Start of Data

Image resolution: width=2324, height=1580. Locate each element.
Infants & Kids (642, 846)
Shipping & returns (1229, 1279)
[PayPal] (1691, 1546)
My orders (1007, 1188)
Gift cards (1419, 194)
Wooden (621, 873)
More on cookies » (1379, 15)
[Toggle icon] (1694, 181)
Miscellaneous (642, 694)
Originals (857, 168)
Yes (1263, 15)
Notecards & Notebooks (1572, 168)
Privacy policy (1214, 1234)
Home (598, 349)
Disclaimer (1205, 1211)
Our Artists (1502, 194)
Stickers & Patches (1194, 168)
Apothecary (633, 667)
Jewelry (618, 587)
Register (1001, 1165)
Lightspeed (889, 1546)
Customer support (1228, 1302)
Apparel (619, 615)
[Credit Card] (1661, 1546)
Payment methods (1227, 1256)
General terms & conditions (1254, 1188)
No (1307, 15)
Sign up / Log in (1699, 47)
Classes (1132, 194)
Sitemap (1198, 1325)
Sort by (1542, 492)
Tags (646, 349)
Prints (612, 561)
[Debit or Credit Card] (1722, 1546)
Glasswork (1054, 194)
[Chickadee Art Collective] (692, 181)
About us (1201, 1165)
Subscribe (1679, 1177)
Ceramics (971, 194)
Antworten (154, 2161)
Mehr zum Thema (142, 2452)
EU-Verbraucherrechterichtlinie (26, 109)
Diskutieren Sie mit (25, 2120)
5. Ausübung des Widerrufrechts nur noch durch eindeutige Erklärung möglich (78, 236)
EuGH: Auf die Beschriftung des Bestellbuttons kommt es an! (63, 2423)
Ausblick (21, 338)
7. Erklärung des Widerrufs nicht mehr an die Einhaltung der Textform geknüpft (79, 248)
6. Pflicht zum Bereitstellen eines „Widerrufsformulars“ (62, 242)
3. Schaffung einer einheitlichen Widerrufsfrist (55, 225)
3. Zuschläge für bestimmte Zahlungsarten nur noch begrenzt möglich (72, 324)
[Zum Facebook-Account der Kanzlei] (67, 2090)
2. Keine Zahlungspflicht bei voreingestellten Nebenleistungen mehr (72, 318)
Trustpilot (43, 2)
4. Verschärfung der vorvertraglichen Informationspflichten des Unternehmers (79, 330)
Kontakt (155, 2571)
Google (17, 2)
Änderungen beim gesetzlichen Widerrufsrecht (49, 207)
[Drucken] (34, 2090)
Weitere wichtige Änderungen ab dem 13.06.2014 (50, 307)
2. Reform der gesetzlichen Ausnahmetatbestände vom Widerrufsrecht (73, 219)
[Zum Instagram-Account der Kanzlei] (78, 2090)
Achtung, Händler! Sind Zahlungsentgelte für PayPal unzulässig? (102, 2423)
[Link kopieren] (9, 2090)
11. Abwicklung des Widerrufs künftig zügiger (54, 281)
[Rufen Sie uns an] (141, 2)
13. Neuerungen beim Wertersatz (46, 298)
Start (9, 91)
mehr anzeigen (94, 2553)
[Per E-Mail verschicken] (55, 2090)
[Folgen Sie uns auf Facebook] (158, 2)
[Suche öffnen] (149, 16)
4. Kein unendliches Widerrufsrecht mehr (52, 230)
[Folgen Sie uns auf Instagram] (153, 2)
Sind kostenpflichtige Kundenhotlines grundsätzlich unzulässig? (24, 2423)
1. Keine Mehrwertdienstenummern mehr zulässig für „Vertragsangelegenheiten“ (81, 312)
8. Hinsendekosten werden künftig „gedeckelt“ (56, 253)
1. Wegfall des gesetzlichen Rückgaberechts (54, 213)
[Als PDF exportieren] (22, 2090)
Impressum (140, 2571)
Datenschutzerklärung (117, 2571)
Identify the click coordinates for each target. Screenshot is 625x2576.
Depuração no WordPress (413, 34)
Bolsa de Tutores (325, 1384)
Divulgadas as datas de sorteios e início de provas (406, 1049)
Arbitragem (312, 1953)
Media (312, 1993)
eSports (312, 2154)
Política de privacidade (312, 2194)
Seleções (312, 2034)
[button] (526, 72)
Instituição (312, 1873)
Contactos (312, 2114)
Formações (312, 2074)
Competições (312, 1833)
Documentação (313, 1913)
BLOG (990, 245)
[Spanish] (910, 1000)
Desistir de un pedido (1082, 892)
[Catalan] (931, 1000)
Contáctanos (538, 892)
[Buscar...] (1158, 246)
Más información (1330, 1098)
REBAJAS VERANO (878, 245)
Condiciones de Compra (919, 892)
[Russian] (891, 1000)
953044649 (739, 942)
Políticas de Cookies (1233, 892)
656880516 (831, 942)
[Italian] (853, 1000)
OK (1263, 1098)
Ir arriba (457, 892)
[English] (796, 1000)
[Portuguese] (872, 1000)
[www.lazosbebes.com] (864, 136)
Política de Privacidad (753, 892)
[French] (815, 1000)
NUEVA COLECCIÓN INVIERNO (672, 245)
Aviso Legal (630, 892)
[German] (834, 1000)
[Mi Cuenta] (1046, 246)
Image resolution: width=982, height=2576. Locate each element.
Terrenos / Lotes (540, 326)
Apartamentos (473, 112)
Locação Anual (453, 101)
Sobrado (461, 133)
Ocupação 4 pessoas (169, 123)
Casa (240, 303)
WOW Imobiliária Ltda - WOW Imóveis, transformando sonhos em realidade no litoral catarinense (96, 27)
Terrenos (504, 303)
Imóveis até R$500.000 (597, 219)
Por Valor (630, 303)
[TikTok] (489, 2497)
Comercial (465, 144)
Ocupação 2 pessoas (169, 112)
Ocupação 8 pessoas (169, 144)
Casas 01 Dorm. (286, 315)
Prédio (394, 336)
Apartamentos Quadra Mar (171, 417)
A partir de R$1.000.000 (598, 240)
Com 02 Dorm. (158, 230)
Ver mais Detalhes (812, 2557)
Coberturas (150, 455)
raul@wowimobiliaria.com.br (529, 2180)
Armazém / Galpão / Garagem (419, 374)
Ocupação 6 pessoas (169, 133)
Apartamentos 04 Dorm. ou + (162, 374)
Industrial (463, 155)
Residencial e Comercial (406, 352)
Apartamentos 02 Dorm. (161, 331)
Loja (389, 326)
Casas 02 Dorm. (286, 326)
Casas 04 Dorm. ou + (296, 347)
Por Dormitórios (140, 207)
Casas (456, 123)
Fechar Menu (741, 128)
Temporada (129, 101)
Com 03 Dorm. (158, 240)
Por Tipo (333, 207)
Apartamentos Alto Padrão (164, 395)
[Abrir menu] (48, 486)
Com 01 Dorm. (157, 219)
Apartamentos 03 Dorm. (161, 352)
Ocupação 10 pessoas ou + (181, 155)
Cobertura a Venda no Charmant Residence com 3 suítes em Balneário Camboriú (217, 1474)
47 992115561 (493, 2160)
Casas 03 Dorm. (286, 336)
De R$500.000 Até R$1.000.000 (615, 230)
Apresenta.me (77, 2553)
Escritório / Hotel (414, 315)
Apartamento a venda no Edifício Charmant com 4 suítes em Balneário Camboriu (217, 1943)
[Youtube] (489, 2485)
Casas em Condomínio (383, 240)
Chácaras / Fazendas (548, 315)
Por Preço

End of Data

▶ _What you will do_: What the task asks for is a word-for-word repeat of the lines above, from the first through the one containing "Stickers & Patches (1194, 168)".

▶ _Output for this exercise_:
Image resolution: width=2324, height=1580. Locate each element.
Infants & Kids (642, 846)
Shipping & returns (1229, 1279)
[PayPal] (1691, 1546)
My orders (1007, 1188)
Gift cards (1419, 194)
Wooden (621, 873)
More on cookies » (1379, 15)
[Toggle icon] (1694, 181)
Miscellaneous (642, 694)
Originals (857, 168)
Yes (1263, 15)
Notecards & Notebooks (1572, 168)
Privacy policy (1214, 1234)
Home (598, 349)
Disclaimer (1205, 1211)
Our Artists (1502, 194)
Stickers & Patches (1194, 168)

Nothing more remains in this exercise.